Cette semaine, Aymeric Rouillac, commissaire-priseur, répond à Arlette qui nous écrit de Haute-Vienne. Elle souhaite obtenir plus de renseignements sur une armoire qui lui vient de sa grand-mère, née en 1902.

L’armoire ! Ce meuble emblématique de nos grands-mères trône dans les maisons depuis le XVème siècle, époque à laquelle il remplace le coffre. On y range de tout comme le linge précieux et la vaisselle, mais également de quoi susciter la convoitise des enfants : chocolat et confitures… Certaines sont célèbres, à l’image de la plus vieille d’Europe, conservée à Aubazine (Corrèze), qui date de la fin du XIIème siècle. Citons également la fameuse armoire de fer, un coffre-fort secret aménagé dans les appartements de Louis XVI aux Tuileries. Le Roi y mettait en sûreté ses archives secrètes. Son contenu, révélé en 1792, précipite la chute du monarque et provoque la disgrâce – post mortem - de Mirabeau. En effet, sa correspondance avec le Roi, inconnue jusqu’alors, lui coûte sa place au Panthéon. A priori, point de secrets d’État dans l’armoire d’Arlette. Des trésors ? Peut-être ?!

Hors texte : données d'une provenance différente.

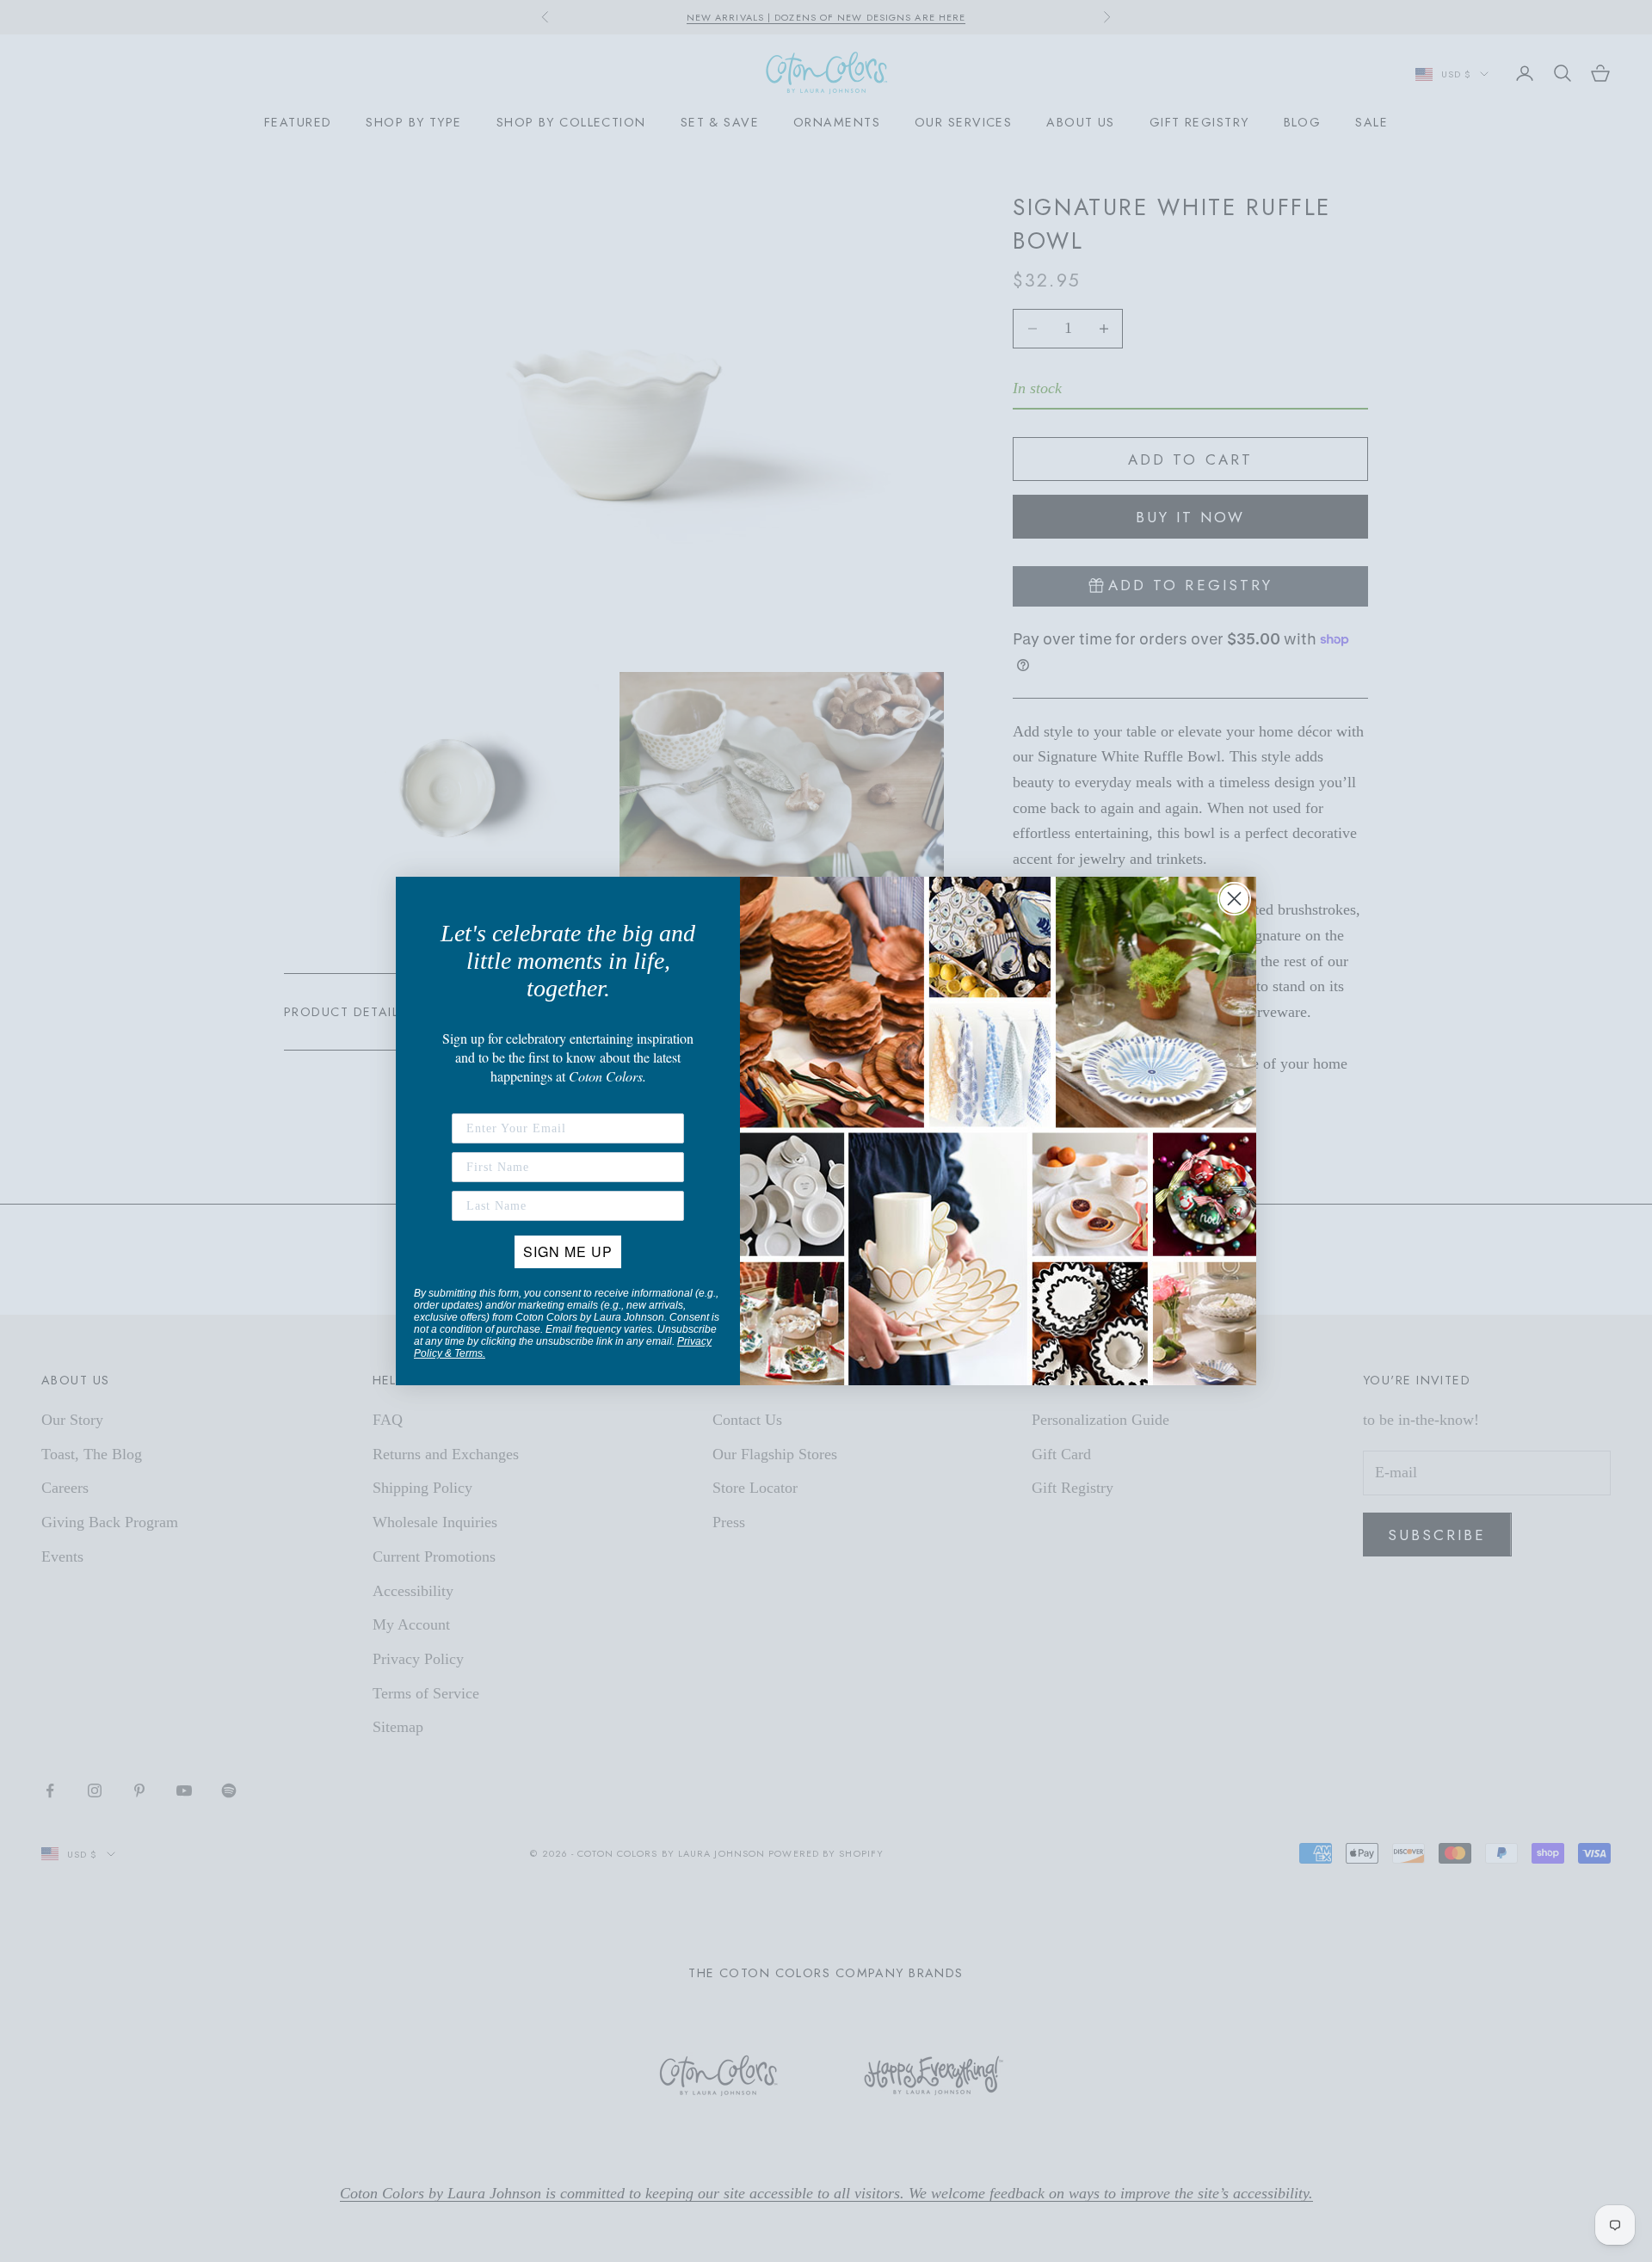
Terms (468, 1353)
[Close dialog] (1234, 899)
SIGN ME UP (568, 1251)
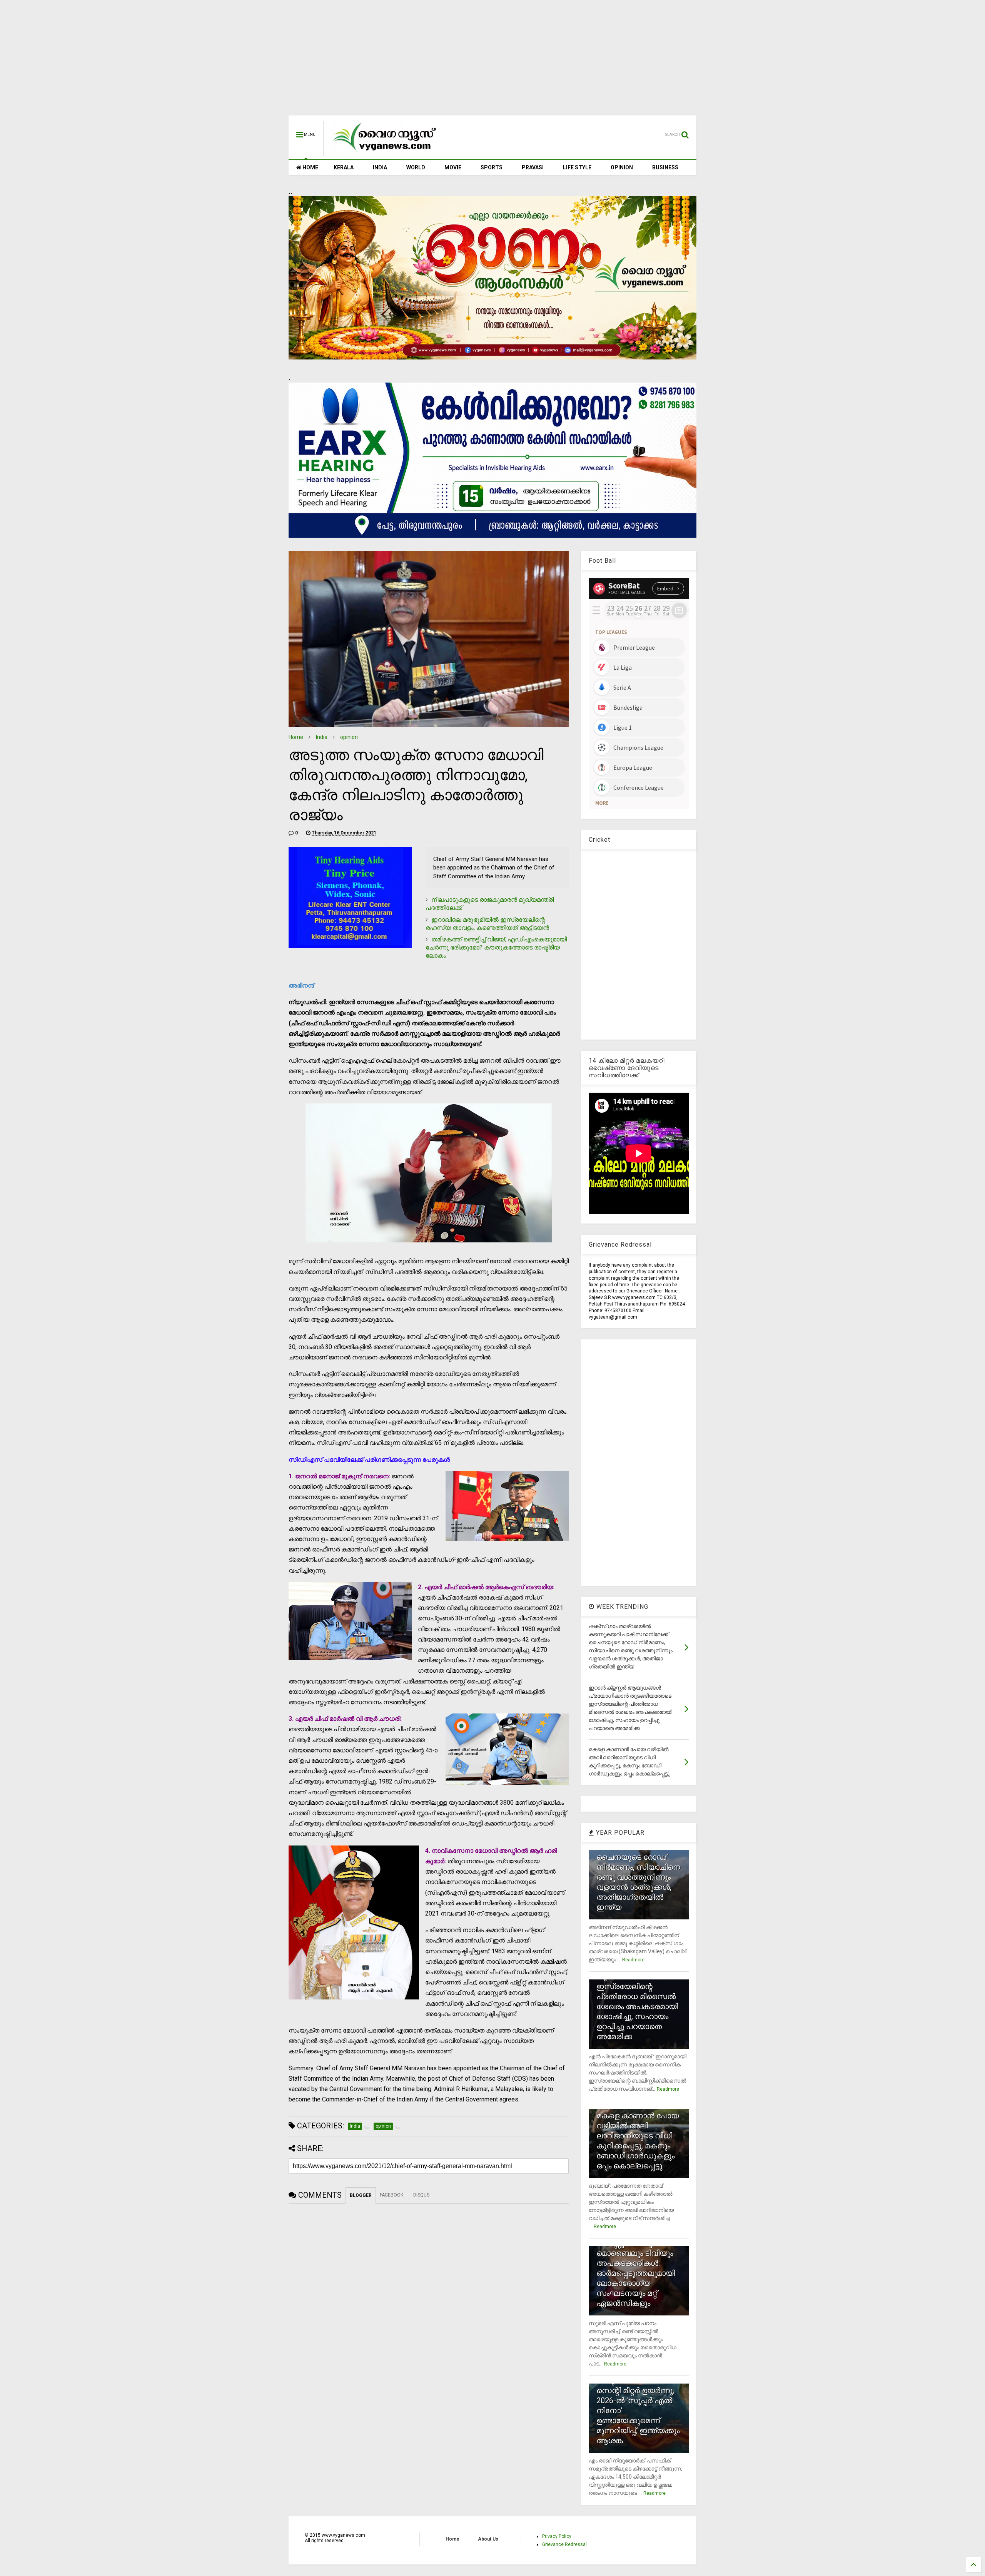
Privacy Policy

De forme rectangulaire, haute mais peu large, elle reçoit probablement un placage noyer teint dans le but d’imiter la couleur rouge de l’acajou. Ce procédé, fort courant, est rendu possible grâce à la grande similitude de grain entre le roi des bois exotiques et notre cher fruitier indigène. Des moulures viennent rythmer et structurer l’ensemble. La corniche mouvementée est dite en « chapeau de gendarme » car elle rappelle la forme qu’adoptait autrefois la coiffe de la maréchaussée. Elle ouvre en façade par un tiroir en partie basse et une porte foncée d’un grand miroir de forme ovale. Cet élément nous renseigne de façon incontestable sur l’utilité de ce meuble : il s’agit d’une armoire de chambre. On y range les habits et, après les avoir passé, on se mire à loisir dans la glace. La penderie aménagée à l’intérieur nous apporte d’ailleurs une preuve supplémentaire.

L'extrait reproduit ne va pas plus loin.